What to produce
Go through the listing below and output exactly the line with "You are a GUI", the line with "About Us (136, 2163)", and each line between; omit the rest.

Stored data

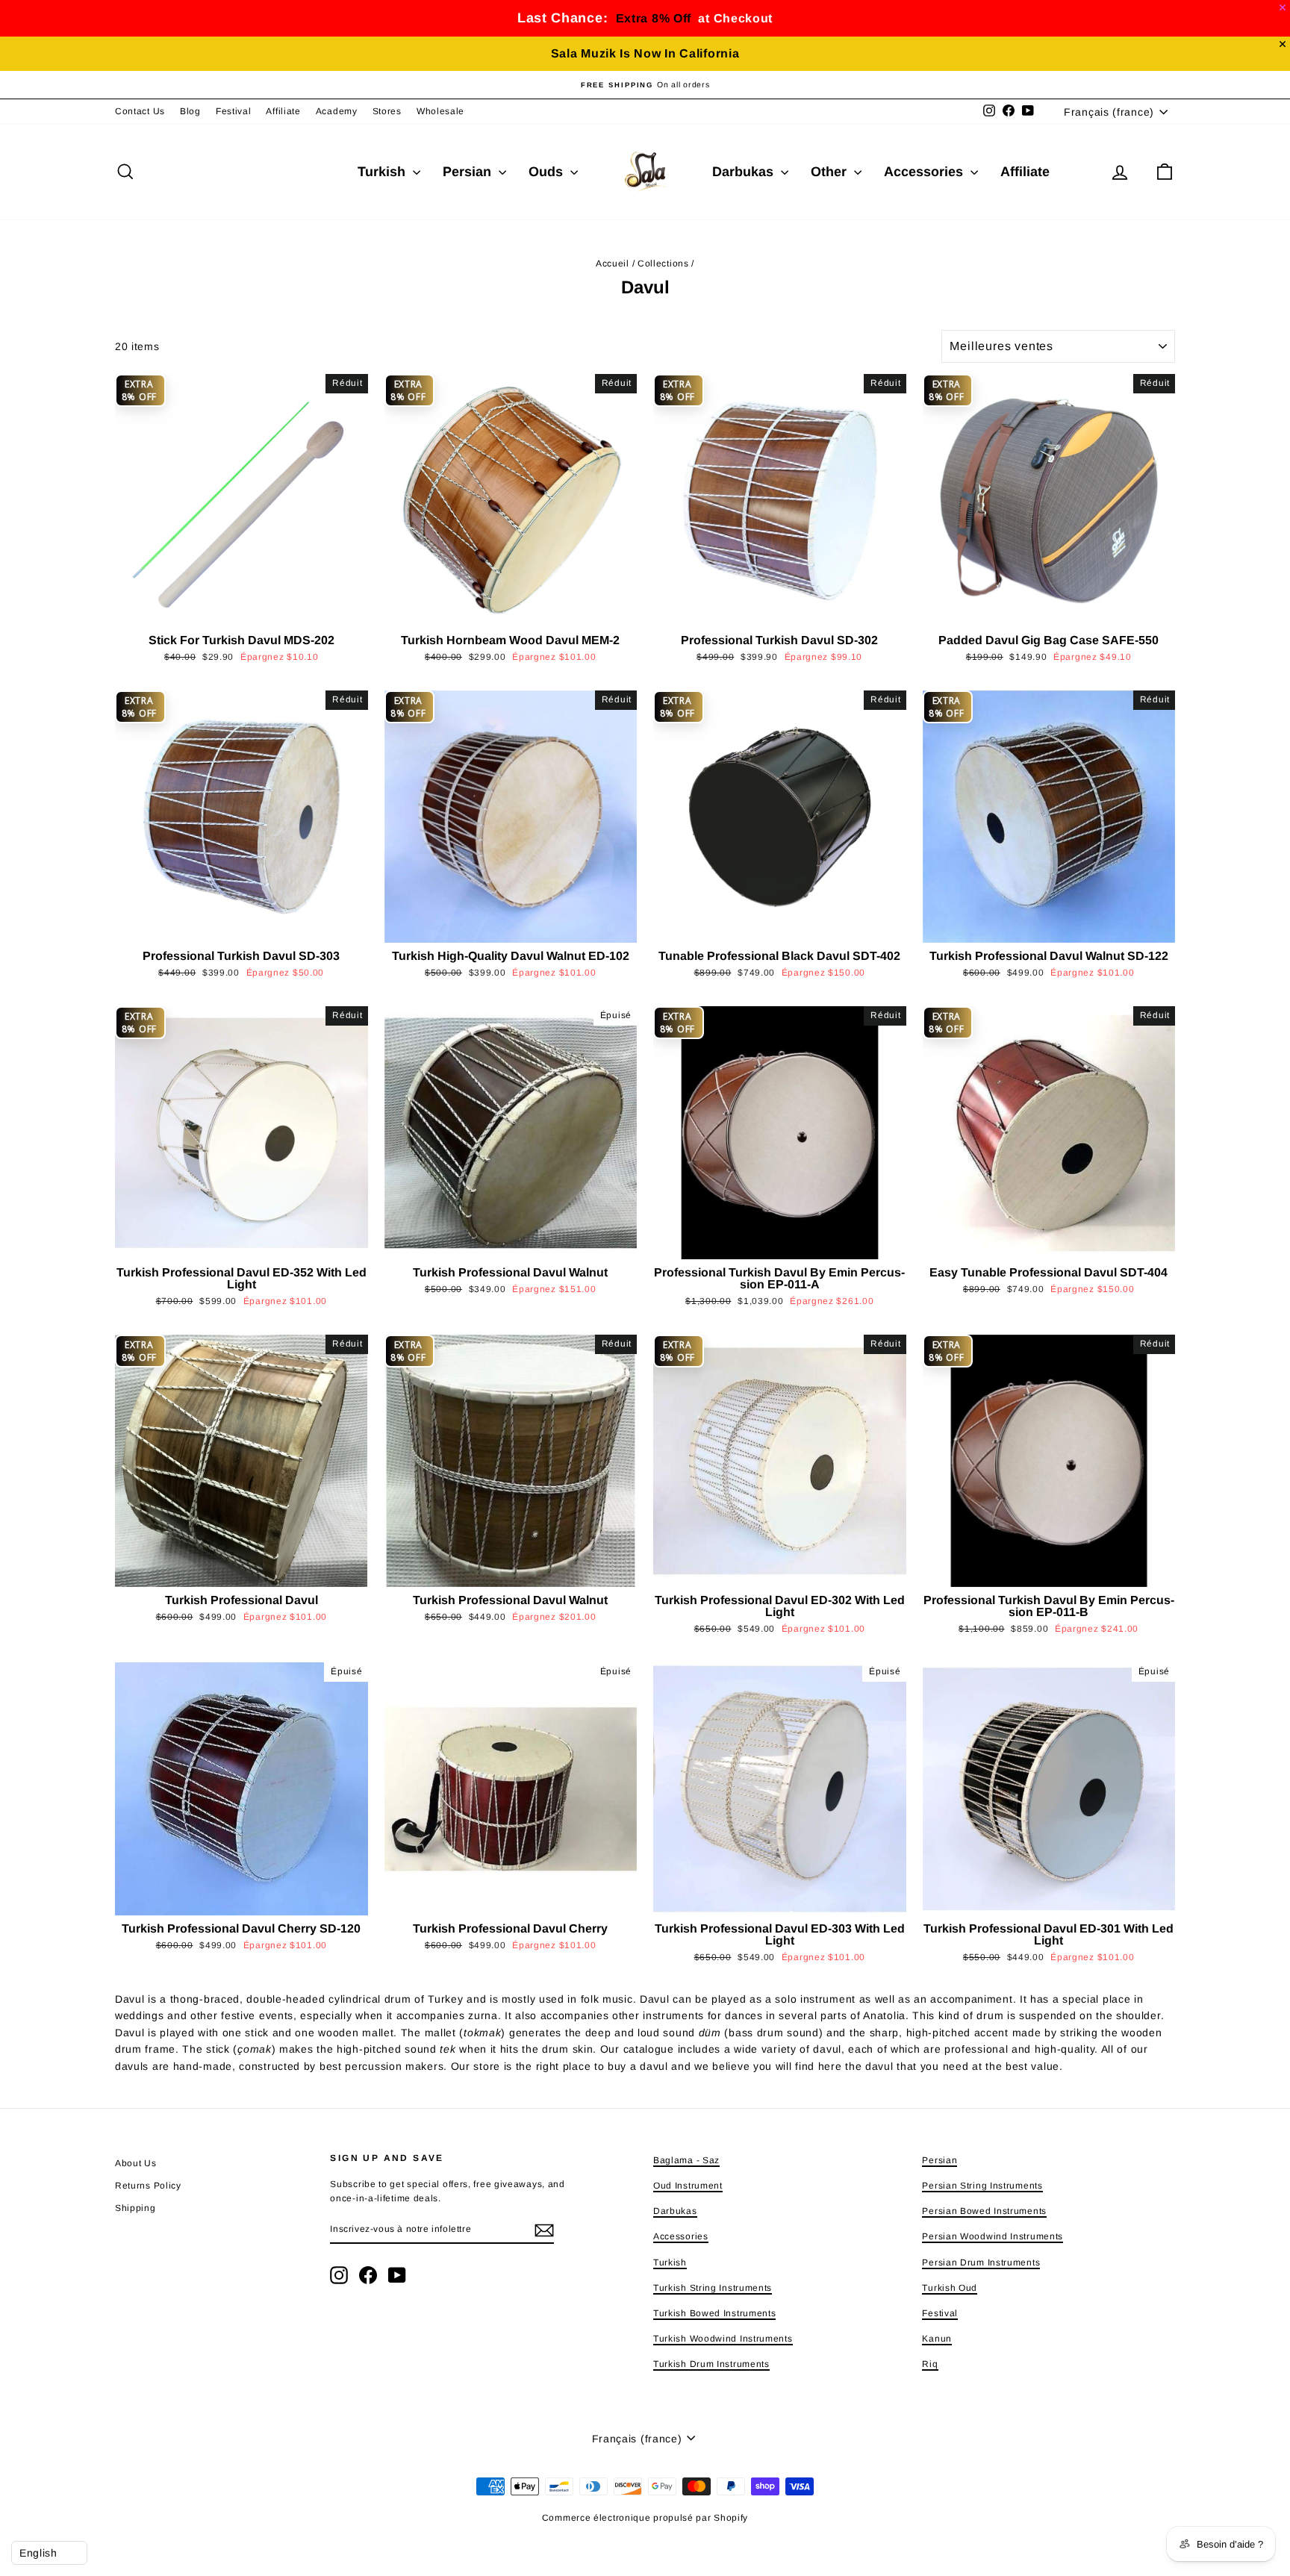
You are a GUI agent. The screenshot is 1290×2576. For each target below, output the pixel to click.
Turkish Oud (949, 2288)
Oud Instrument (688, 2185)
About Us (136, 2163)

...

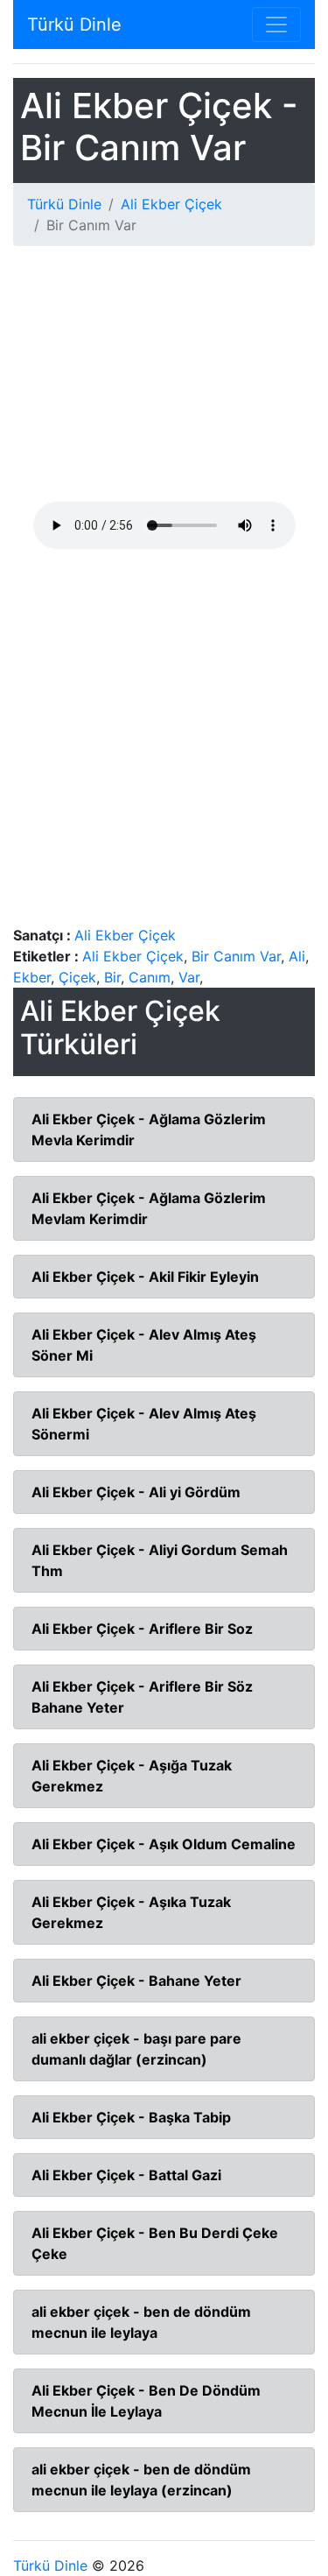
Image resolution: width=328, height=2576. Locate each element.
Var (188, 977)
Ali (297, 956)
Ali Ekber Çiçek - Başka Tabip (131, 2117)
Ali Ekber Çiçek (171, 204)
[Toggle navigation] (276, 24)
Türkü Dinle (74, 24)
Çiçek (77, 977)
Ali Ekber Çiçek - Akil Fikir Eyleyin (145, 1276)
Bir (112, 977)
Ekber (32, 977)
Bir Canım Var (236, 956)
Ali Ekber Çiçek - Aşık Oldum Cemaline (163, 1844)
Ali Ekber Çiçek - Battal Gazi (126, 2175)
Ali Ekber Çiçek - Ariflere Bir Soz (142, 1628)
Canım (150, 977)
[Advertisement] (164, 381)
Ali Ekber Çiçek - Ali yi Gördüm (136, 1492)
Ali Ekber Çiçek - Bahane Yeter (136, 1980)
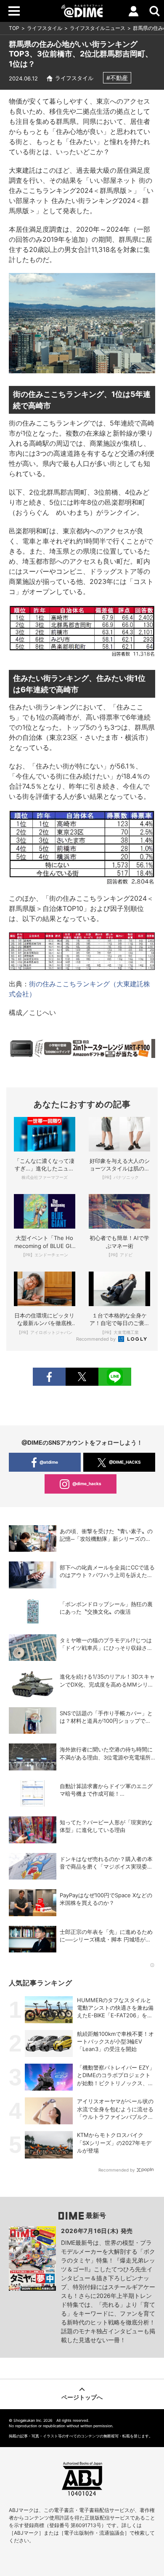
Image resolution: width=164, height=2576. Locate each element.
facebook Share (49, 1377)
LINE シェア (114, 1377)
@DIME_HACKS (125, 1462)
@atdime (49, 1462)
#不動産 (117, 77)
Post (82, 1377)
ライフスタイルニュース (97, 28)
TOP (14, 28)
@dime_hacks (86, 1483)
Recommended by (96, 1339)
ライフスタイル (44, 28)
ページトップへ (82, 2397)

--

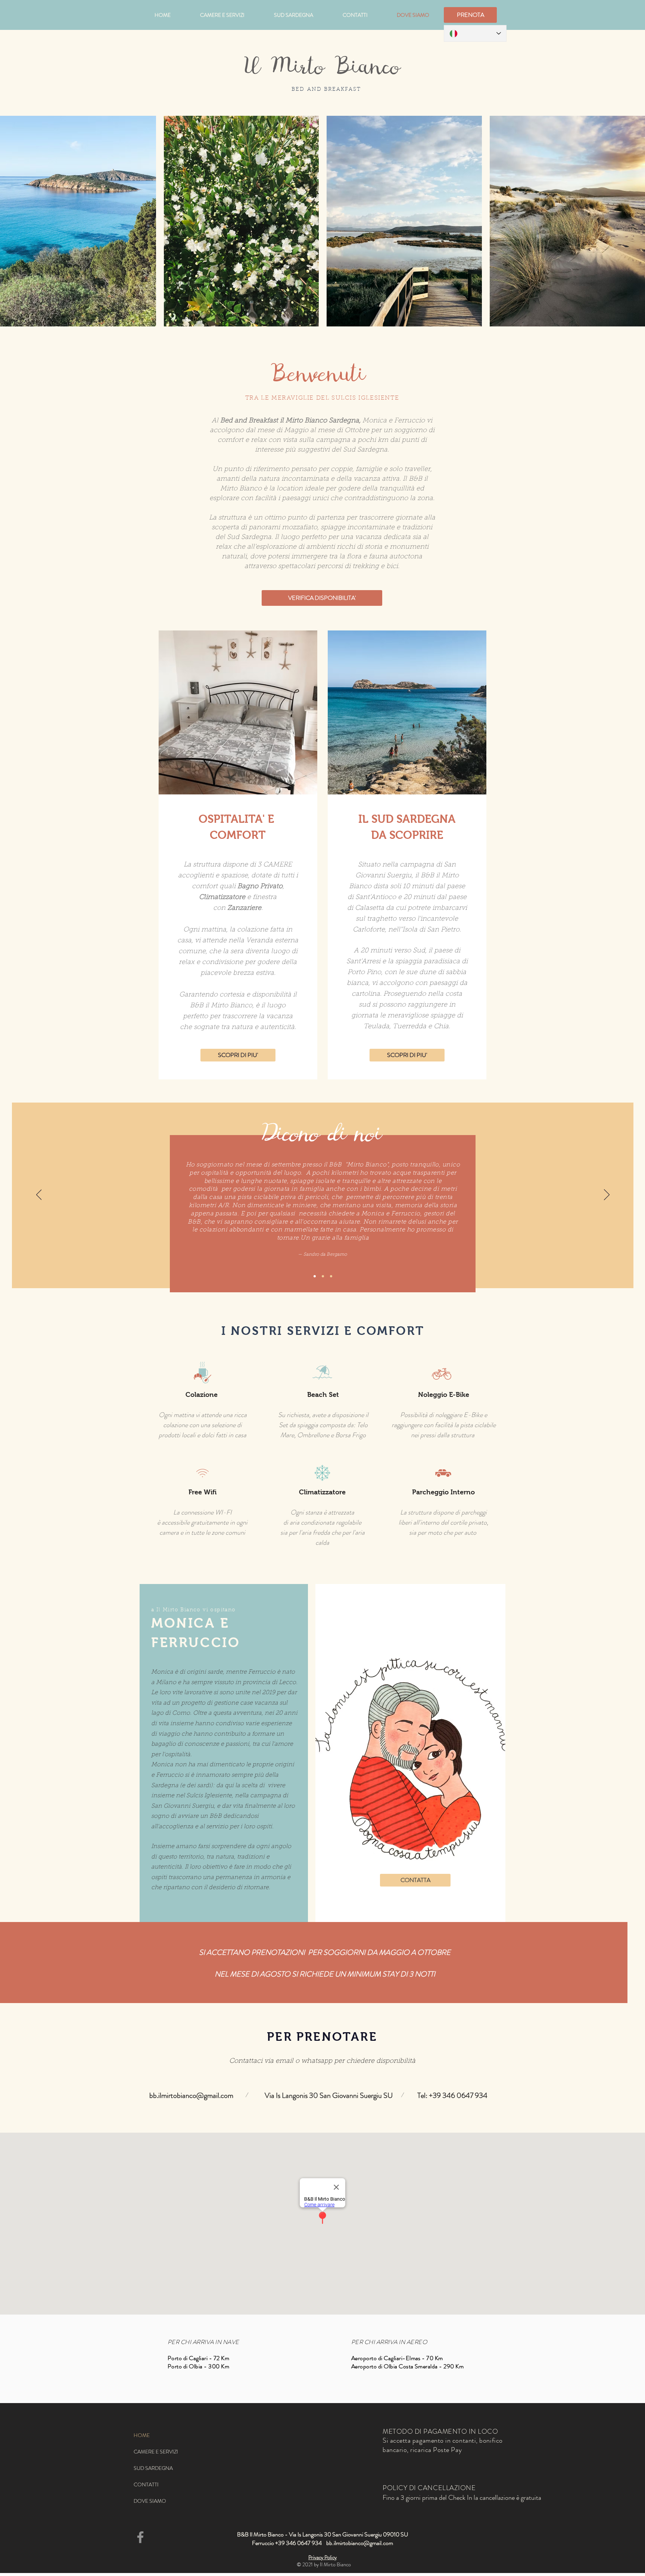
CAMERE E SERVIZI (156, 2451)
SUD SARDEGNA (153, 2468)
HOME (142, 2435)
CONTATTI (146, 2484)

Answer to the problem
You are a GUI agent. The screenshot is 1290×2576. For each target below, output the pixel to click.
Turkish Oud (949, 2288)
Oud Instrument (688, 2185)
About Us (136, 2163)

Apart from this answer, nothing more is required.